_Provided records_:
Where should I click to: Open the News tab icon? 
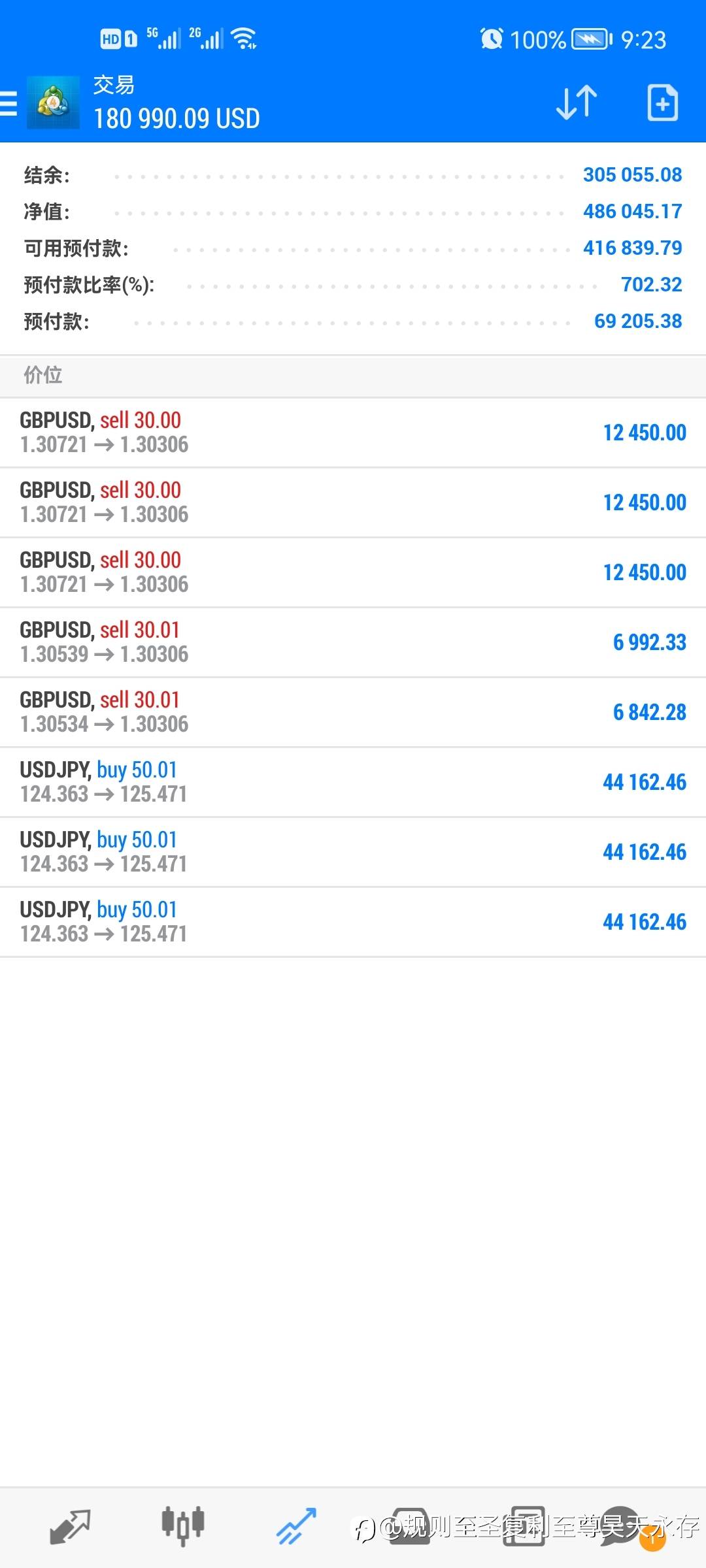(x=523, y=1526)
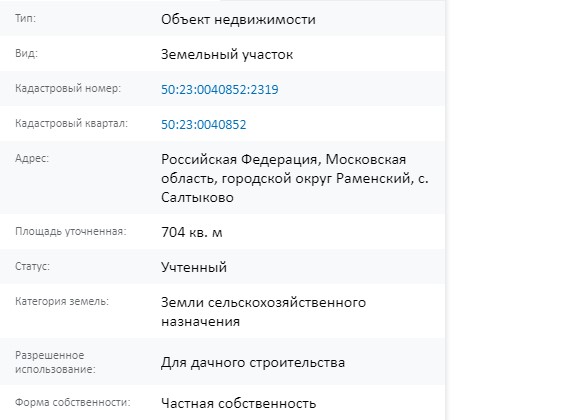Click the status value 'Учтенный'
This screenshot has width=573, height=420.
coord(194,267)

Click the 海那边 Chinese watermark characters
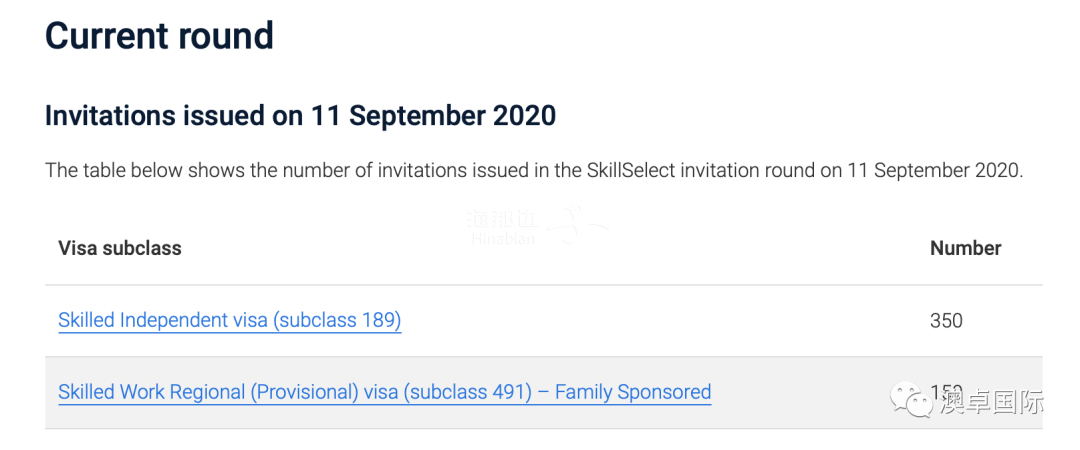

_Prompt_: Could you update the listing above by changing "icon" to "button" and leaving everything else as it is? Please leave out the pictures.

_Output of the task_:
Where should I click to: Open the News tab button? 
(x=523, y=1526)
Click the status value 'Учтенный'
This screenshot has width=573, height=420.
coord(194,267)

Click the 海那边 Chinese watermark characters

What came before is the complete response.